Four inmates on hunger strike require medical attention

Prison medical officials say four inmates on a statewide hunger strike required medical attention Thursday. (Mark Boster / Los Angeles Times / October 13, 2012) By Paige St. John July 18, 2013, 4:05 p.m. This post has been updated. See the note below for details. SACRAMENTO — California prison medical officials said Thursday that four inmates participating in a statewide hunger strike have required medical care and a fifth has been referred to a physician. Three of those protesters at the state prison in Calipatria in Southern California were moved to an outpatient housing facility within prison grounds for care, said Liz Gransee, a spokeswoman for the court-appointed medical receiver’s office in charge of prison healthcare.

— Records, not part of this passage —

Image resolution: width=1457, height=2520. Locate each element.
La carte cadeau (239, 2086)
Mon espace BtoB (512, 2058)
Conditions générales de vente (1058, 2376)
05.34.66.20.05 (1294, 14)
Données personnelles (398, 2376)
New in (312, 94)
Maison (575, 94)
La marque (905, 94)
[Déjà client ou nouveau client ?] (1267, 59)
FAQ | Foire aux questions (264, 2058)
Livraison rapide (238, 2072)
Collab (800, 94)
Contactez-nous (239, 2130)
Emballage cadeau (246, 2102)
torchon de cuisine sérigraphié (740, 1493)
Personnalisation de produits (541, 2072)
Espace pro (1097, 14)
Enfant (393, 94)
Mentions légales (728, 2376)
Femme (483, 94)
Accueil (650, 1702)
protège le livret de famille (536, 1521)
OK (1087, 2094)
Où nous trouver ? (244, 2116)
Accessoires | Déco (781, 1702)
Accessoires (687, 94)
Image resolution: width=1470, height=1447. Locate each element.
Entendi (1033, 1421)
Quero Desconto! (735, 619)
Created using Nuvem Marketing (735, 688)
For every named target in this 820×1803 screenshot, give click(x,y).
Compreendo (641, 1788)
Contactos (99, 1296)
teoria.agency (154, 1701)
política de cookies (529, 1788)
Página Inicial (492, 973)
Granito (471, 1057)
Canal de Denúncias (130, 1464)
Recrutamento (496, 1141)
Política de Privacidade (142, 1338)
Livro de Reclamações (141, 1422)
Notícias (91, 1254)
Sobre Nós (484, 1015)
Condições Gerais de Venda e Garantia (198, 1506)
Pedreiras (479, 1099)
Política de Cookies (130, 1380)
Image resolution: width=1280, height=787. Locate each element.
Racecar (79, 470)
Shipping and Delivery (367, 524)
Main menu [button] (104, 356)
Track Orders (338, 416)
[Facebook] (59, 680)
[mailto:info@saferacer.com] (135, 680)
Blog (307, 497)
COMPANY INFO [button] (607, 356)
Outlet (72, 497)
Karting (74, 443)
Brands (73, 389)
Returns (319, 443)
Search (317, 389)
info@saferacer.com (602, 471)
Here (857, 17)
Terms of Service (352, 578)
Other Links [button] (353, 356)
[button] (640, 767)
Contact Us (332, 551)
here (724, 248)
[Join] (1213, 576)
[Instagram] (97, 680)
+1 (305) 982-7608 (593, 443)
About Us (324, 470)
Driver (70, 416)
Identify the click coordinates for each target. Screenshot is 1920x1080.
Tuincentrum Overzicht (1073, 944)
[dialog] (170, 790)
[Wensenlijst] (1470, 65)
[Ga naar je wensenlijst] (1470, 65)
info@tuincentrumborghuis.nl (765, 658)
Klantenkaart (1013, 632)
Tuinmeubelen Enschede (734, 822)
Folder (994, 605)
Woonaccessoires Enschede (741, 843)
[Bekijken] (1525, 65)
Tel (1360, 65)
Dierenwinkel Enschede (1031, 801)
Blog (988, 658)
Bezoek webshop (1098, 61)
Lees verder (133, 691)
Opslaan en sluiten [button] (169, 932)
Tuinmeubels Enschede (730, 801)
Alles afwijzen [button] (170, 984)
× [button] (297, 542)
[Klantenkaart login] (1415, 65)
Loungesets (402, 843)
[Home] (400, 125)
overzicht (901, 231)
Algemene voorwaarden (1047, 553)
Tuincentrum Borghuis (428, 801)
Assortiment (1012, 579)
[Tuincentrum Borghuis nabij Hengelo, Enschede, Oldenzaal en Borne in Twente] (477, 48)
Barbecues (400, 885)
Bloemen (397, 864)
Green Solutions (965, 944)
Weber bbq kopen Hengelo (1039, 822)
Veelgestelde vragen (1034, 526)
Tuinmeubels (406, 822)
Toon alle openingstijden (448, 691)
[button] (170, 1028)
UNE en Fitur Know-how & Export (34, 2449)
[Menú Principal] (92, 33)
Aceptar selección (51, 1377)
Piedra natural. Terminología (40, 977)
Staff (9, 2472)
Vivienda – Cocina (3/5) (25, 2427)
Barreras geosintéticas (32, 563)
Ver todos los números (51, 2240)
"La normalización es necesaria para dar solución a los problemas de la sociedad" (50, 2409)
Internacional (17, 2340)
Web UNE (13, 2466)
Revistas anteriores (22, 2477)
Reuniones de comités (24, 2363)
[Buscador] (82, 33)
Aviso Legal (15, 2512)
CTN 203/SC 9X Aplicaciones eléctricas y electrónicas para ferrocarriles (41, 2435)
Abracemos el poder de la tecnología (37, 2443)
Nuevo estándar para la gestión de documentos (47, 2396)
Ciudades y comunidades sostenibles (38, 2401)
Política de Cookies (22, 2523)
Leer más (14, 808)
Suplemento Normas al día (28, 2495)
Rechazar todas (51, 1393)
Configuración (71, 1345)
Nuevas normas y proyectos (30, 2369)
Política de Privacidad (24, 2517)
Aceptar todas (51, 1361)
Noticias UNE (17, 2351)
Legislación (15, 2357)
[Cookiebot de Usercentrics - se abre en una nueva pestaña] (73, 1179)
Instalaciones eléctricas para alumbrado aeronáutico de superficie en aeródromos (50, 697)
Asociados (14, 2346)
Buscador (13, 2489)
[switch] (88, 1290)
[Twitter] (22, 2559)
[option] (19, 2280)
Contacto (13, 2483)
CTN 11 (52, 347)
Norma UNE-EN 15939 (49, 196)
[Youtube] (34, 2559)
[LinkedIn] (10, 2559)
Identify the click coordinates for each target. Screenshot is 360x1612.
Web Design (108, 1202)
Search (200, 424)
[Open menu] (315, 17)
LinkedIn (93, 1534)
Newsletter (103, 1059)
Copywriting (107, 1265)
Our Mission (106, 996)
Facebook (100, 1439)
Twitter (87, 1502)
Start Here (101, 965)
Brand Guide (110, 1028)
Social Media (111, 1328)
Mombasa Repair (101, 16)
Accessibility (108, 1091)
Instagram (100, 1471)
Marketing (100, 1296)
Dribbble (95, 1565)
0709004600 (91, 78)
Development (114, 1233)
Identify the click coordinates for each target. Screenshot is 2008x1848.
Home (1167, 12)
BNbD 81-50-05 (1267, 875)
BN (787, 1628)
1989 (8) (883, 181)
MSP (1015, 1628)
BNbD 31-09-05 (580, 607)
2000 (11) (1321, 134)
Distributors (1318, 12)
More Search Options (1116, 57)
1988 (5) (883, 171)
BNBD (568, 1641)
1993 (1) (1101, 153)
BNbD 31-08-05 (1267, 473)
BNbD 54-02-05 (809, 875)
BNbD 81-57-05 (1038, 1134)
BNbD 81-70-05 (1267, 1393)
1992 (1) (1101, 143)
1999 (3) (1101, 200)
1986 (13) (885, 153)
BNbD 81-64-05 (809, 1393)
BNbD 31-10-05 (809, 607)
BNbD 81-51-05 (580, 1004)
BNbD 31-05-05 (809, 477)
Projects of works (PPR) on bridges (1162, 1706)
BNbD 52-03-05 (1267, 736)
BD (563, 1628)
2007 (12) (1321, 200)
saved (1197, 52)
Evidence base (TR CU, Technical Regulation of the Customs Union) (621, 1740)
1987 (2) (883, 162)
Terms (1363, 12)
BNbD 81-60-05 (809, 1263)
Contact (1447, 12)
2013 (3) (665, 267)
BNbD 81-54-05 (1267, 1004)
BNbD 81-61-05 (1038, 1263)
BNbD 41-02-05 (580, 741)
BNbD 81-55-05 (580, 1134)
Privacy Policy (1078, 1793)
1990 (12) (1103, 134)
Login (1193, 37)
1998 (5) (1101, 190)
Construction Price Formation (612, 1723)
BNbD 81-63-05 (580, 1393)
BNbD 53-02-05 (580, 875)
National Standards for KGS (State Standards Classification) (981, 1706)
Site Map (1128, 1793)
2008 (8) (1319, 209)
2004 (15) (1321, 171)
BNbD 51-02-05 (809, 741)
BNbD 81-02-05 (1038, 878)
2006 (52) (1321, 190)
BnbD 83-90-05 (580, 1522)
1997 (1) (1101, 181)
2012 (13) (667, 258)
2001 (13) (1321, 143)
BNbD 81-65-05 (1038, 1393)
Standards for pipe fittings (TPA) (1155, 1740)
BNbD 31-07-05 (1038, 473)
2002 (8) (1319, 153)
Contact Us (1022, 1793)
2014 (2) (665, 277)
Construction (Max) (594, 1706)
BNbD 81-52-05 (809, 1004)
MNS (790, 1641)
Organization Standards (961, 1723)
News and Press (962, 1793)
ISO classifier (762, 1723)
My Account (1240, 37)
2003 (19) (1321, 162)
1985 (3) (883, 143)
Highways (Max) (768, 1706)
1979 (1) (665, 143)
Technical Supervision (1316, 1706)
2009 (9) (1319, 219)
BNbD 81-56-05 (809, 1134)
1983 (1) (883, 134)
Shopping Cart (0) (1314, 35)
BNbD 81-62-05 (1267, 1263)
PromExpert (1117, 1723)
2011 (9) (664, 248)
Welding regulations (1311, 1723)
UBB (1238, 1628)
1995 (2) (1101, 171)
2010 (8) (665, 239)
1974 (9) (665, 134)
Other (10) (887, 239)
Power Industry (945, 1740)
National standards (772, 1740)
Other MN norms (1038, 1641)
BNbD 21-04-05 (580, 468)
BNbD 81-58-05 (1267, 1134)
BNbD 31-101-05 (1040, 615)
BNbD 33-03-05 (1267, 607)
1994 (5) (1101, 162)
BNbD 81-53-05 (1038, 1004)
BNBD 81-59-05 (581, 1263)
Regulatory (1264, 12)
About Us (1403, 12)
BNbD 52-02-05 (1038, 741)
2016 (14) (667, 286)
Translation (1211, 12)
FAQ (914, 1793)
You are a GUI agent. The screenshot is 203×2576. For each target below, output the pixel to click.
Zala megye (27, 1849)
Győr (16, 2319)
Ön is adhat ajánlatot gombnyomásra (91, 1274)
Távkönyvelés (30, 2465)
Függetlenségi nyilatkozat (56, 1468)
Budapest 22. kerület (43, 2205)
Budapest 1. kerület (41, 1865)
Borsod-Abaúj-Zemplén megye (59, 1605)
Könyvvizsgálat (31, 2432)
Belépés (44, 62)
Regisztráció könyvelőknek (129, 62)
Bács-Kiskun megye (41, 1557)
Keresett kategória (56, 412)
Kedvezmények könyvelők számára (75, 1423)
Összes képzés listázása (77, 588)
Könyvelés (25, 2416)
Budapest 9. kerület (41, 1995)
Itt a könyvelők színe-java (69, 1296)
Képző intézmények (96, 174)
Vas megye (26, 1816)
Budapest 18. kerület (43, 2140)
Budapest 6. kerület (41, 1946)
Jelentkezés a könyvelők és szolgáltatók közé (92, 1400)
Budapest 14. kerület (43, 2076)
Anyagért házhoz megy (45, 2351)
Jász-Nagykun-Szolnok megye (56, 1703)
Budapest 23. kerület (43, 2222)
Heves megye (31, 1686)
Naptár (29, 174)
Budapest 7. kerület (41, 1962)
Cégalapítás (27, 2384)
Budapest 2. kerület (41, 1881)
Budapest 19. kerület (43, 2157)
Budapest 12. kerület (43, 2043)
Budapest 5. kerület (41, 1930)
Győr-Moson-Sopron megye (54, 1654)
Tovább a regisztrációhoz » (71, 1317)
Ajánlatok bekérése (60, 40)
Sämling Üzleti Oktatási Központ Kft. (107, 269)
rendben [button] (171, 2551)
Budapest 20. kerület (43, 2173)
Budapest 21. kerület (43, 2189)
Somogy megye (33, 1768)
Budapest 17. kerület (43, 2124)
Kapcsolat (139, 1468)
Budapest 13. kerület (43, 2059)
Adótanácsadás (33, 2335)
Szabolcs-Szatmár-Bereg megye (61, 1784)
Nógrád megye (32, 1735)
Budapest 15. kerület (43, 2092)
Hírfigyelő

The fourth inmate, at Pelican Bay State Prison, was not moved but given fluids through an IV, while another protester at that prison was sent to a physician, Gransee said. Friday marks the 12th day of a protest that began July 8 with 30,000 inmates refusing their state-issued meals. As of Thursday, the number of protesters had dropped to 2,300. [Updated at 3:50 p.m.: California corrections officials on Thursday afternoon updated the number of active hunger strike participants to 1,457 inmates housed in 15 prisons.] Inmates participating in the disturbance are calling for limits on the state’s use of solitary confinement to control prison gangs, as well as changes in how inmates are identified by race for discipline after gang-related violence in prisons. California corrections officials contend the protest itself is coordinated by prison gangs. Inmate advocates say the state’s use of indefinite isolation is excessive, causes physical and psychological damage and violates prisoners’ constitutional rights. A federal lawsuit over those conditions also is pending.